Le travail quotidien, ensemble, ne coule pas de source, la façon de faire avec les enfants non plus. La répartition des contrats avec les parents, le type de délégation, totale ou partielle, des enfants, ou la répartition des revenus sont des questions importantes et qu’il faut trancher pour éviter les problèmes entre assmats.

J'ai connu des assmats qui voulaient que chacune puisse avoir un revenu à peu près égal dans leur Mam. Des assmats travaillent ensemble en Mam, se répartissent les horaires entre elles pour obtenir des temps de travail à peu près équivalents, mais le salaire versé par les parents peut être inégal selon la taille des contrats ou les années.

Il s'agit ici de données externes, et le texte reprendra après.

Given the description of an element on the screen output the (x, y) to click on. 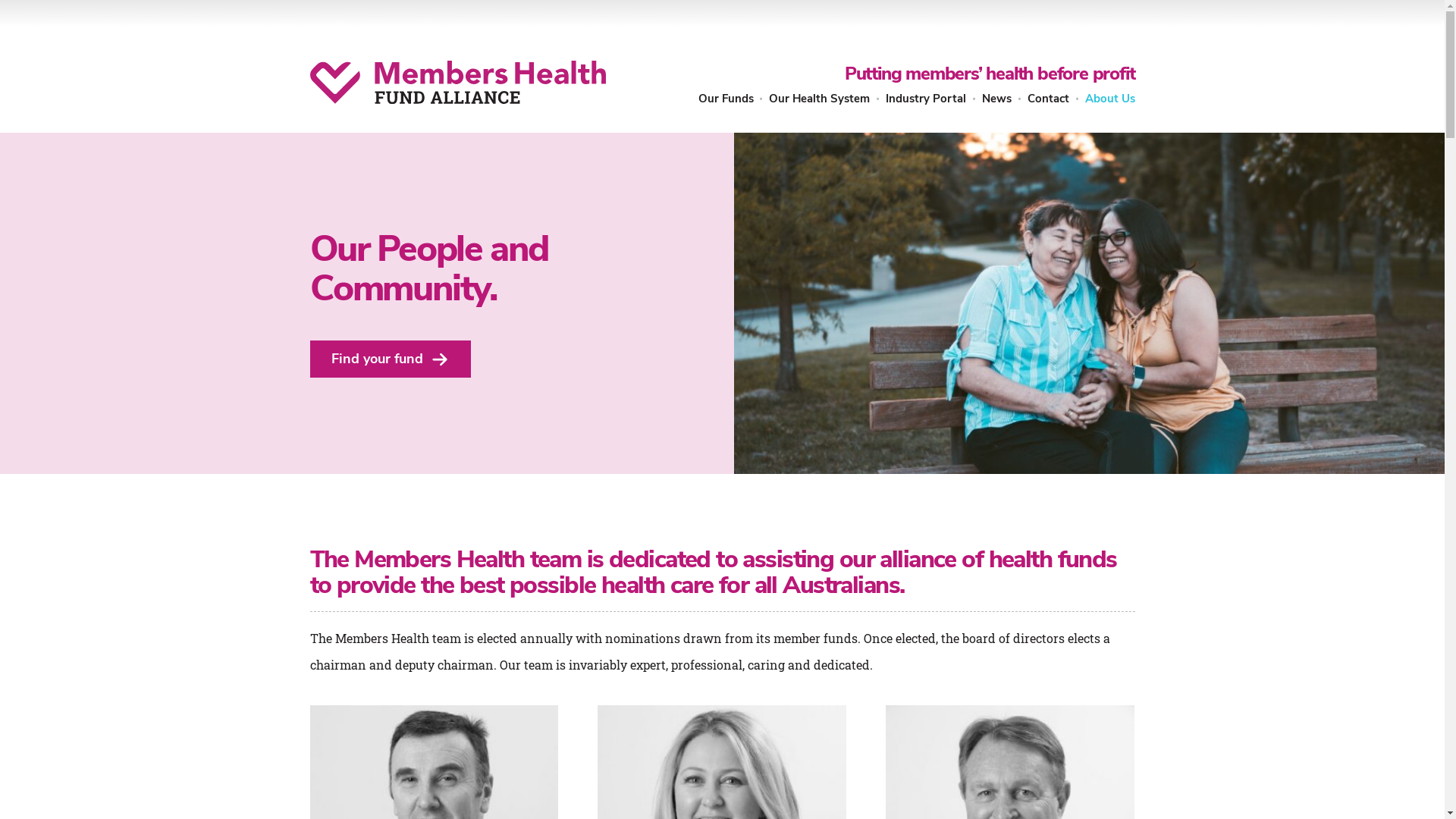
Industry Portal Element type: text (925, 98)
Contact Element type: text (1048, 98)
Our Health System Element type: text (818, 98)
About Us Element type: text (1109, 98)
Find your fund Element type: text (389, 358)
Login Element type: text (873, 412)
News Element type: text (996, 98)
Our Funds Element type: text (725, 98)
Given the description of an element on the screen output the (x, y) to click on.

Elles rencontrent donc un problème. Certaines le résolvent en effectuant un transfert d'argent pour rééquilibrer les revenus à la fin de l'année, d’autres tentant de répartir les gros contrats pour qu'au fil des ans, les revenus puissent s'ajuster. Mais ça demande de la conversation, de l'ajustement. C'est assez délicat. 

La répartition des tâches

La répartition des tâches n’est pas non plus à négliger. Une Mam, c'est une maison, un lieu d’accueil. Qui gère les tâches ménagères et toute la logistique liée à l'espace d'accueil des enfants ? Qui nettoie la baignoire ou la grande table ? En Eaje, ça peut poser des problèmes, mais c'est souvent résolu par le fait qu'il y a des personnes spécialisées qui prennent en charge le lavage ou le ménage. En Mam, les assmats doivent le faire. À quel moment ? Après le temps d'accueil des enfants, une fois le contrat fini ? Là aussi, rien d’impossible, mais ça demande un ajustement et une organisation précise. 

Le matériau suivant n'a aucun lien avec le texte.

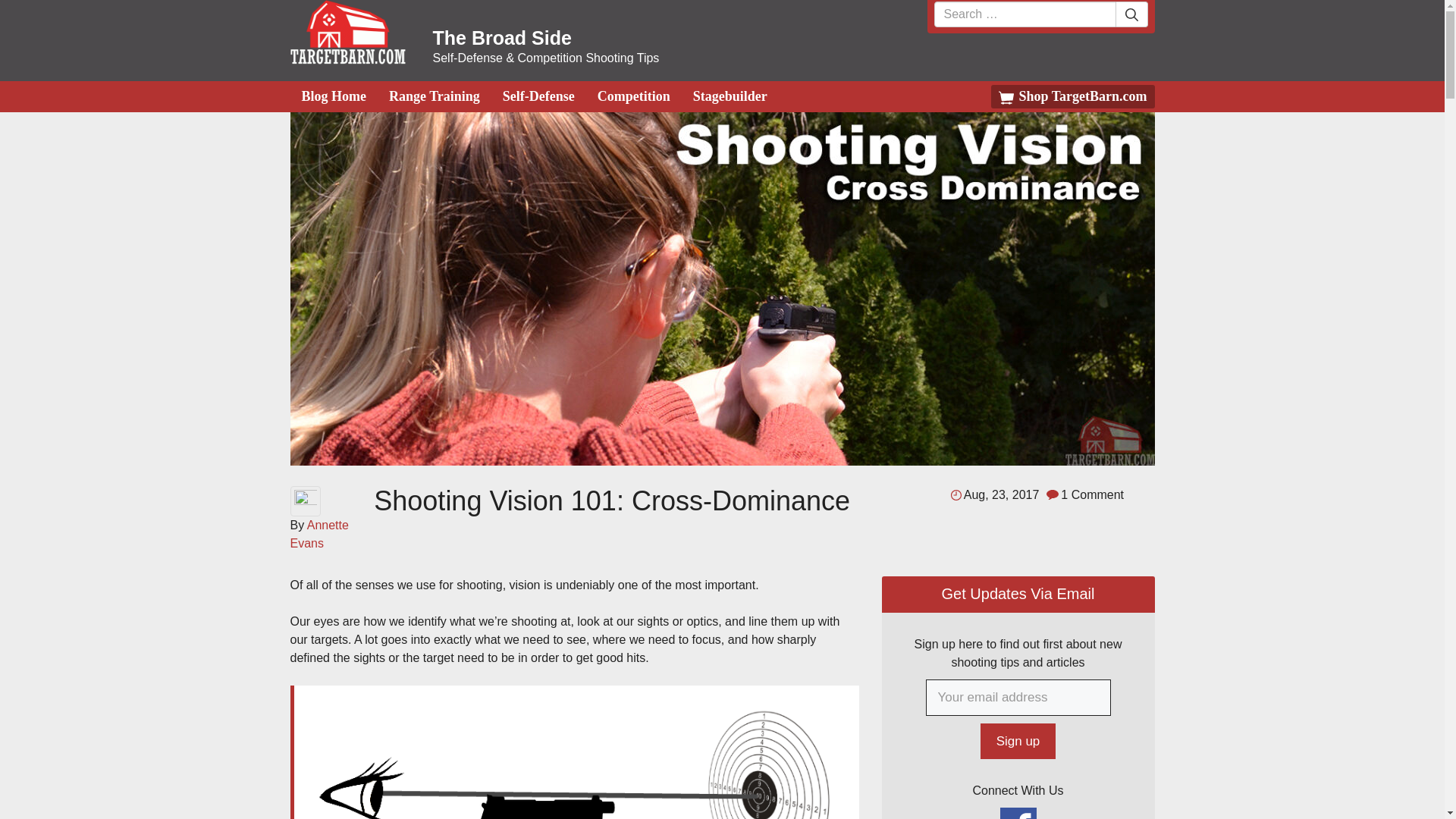
The Broad Side (346, 32)
Sign up (1018, 741)
Range Training (434, 96)
Search for: (1025, 14)
Sign up (1018, 741)
diagram showing eye, sights and target (574, 752)
Competition (634, 96)
Blog Home (333, 96)
Targets (346, 54)
Annette Evans (318, 533)
Shop TargetBarn.com (1072, 96)
Stagebuilder (729, 96)
Shop Targets (1072, 96)
Self-Defense (538, 96)
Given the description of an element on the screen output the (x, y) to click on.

Des pratiques professionnelles en mutation

Coordination et contradictions du cadre juridique

Assistante maternelle portant un nourrisson dans un porte-bébé, lisant un document et parlant au téléphone dans un espace de travail domestique.

Le travail en Mam induit-il des changements de pratiques professionnelles par rapport à l’accueil à domicile ?

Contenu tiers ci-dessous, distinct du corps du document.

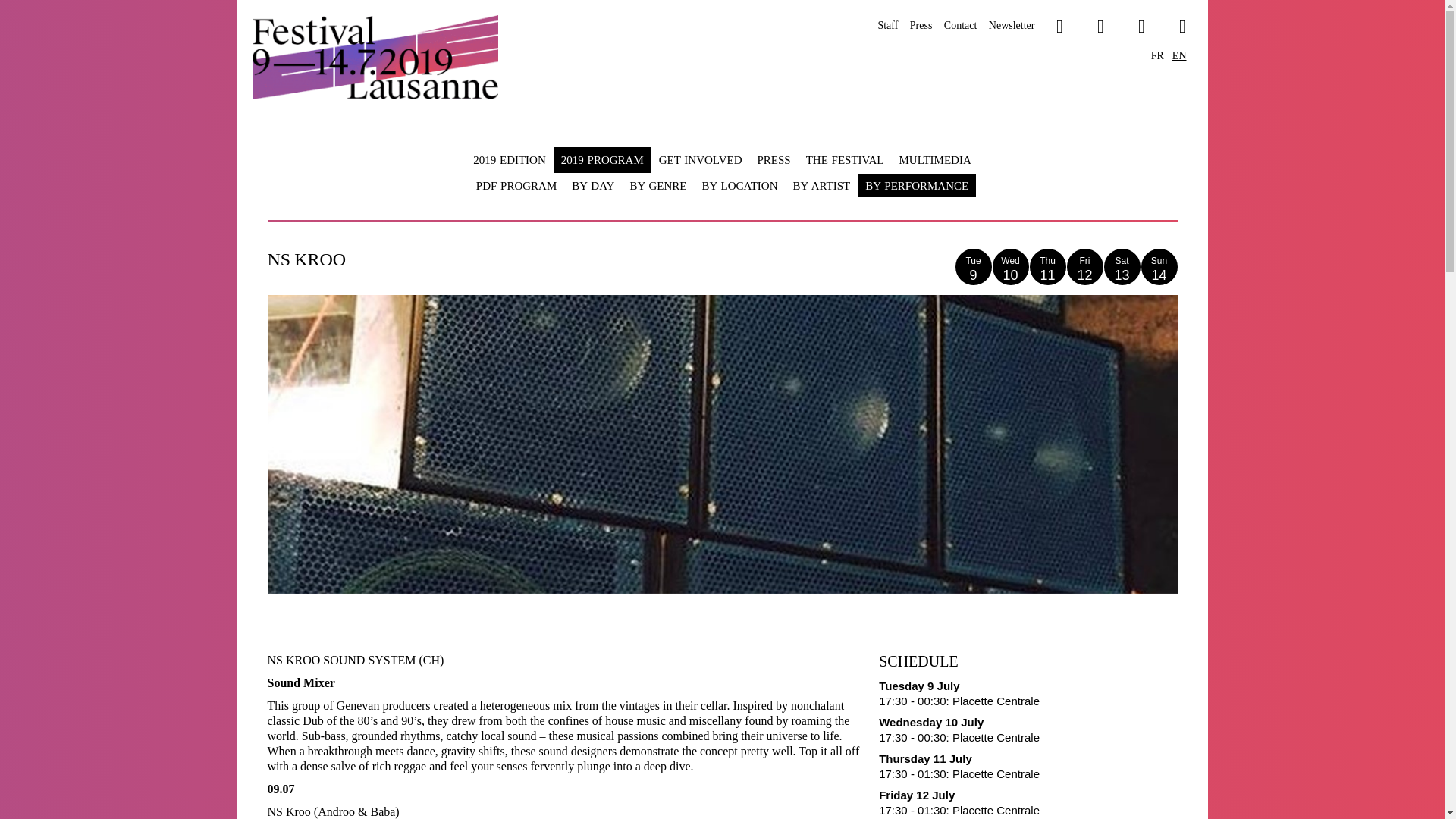
NS KROO (1009, 266)
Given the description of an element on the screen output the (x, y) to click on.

Un gros travail sur cette question a été mené par Pascal Garnier et Catherine Bouve pour la CNAF il y a quelques années. J'ai pris partiellement connaissance de leurs observations et j'ai retenu le fait que les assmats avaient un besoin de coordination ou un besoin de changer leur façon de faire. Parce qu’en Mam, il y a une contradiction entre le cadre juridique selon lequel chaque assmat garde son contrat avec des parents en particulier et le concret du travail en commun au quotidien.

Dans les faits, elles ont souvent à gérer des enfants ensemble. Une assmat qui, juridiquement parlant, n'a rien à voir avec les enfants que sa collègue accueille va quand même interagir avec ces enfants. Et pas forcément uniquement dans les temps prévus par la délégation d'accueil. C'est ça aussi qui pose problème. Donc, s'il peut y avoir des changements de façon de travailler, il me semble qu'ils sont liés à cette nécessité de coordination. 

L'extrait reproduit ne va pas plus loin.